Maraknya anak-anak yang terlibat dalam kejahatan di Batam, kian mengkhawatirkan.
Lingkungan pergaulan yang buruk dan kurangnya perhatian orang tua diduga menjadi faktor utama.

Pengadilan Negeri Batam mencatat ada sekitar 38 perkara anak yang masuk dari Januari hingga akhir Juli 2022. Jumlah ini diperkirakan terus bertambah hingga akhir tahun. Seperti sepanjang tahun 2021, ada sekitar 80 kasus anak yang disidang di Pengadilan Negeri Batam.

Juru Bicara PN Batam Edi Sameaputty mengatakan, perkara anak berhadapan hukum (ABH) di PN Batam cukup tinggi. Untuk jenis perkara yang dilakukan pun beragam. Mulai pencurian, pencabulan, narkoba, kekerasan dan lainnya.
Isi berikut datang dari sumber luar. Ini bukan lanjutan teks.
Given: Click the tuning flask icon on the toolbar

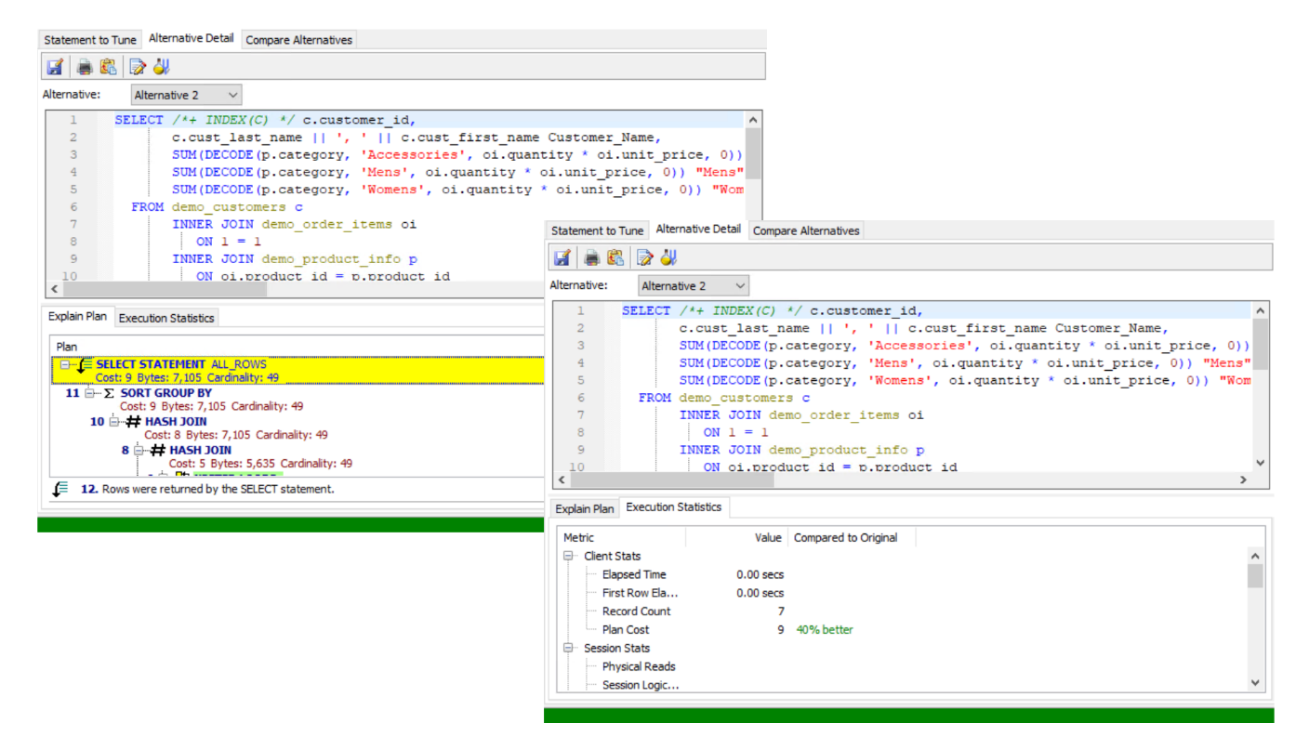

“Data sementara di tahun 2022, ada 38 perkara anak yang disidang di PN Batam. Jumlah ini diperkirakan akan bertambah sampai akhir tahun. Kasus dominan yakni pencurian, terutama pencurian sepeda motor,” ujar Edi.
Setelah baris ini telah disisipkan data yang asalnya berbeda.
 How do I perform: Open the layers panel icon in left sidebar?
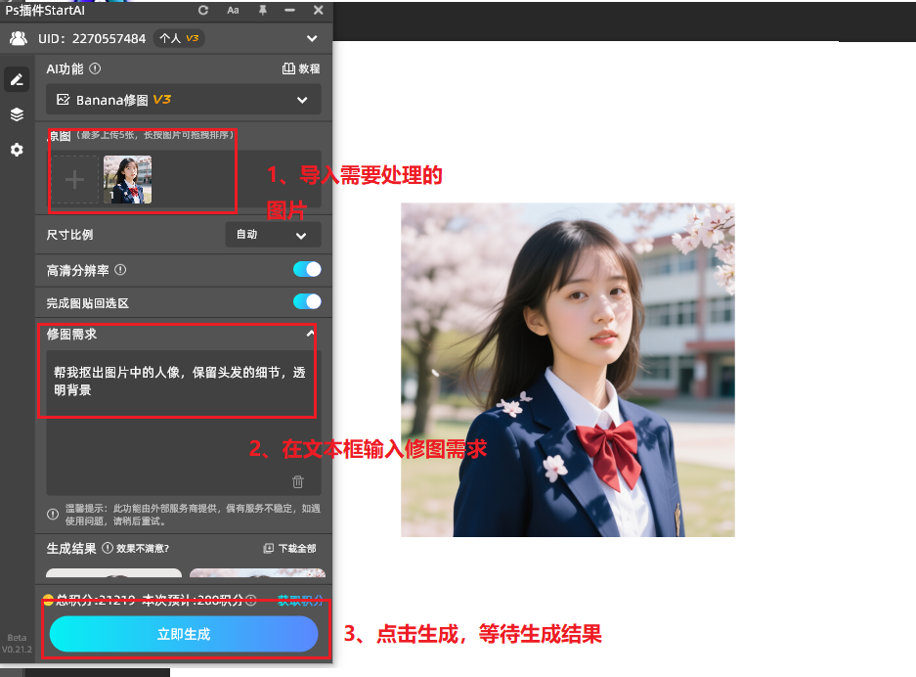[x=16, y=113]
Lalu hukuman untuk anak sebagai terdakwa seperti apa? Menurut Edi, setiap majelis hakim punya pertimbangan hukuman sendiri. Beda majelis hakim, beda hukuman, karena setiap perkara ada pertimbangan sendiri.

“Seperti saya, tahun ini, ada 4 perkara anak yang saya pegang. Hukuman maksimal yang saya jatuhi 7 bulan. Untuk kasus pencurian yang dilakukan berulangkali,” terang Edi.

Perkara kedua paling mendominasi adalah perkara cabul dengan korban juga anak. Hukumannya juga bervariasi. Seperti sidang yang dipegang hakim Edi, pencabulan yang dilakukan anak laki-laki usia 13 tahun dengan korban anak perempuan usia 14 tahun.

Hakim Edi menjatuhkan pidana 5 bulan pelatihan di LPS Nilam Suri untuk dua terdakwa anak. Pertimbangan hukuman karena pelaku masih berkeinginan melanjutkan pendidikan atau sekolah, menyesali perbuataan, masih bisa dibimbing, dan perbuataan cabul dilakukan karena pengaruh lingkungan dan minuman keras.

“Untuk perkara anak tak ada hukuman minimal. Hukuman pelatihan sama dengan tuntutan jaksa, karena memang anak ini masih ingin sekolah dan orang tua berjanji akan membimbing mereka,” jelas Edi.

Sedangkan untuk perkara narkoba, yang pada tahun 2021 ada satu perkara dengan hukuman 2,8 tahun penjara serta pelatihan 8 bulan. Pada tahun 2022 ada satu perkara anak yang terlibat narkotika dengan hukuman 4 tahun dan pelatihan 6 bulan. Hukuman di tahun 2022 lebih tinggi, karena pelaku terlibat langsung dalam peredaran narkotika.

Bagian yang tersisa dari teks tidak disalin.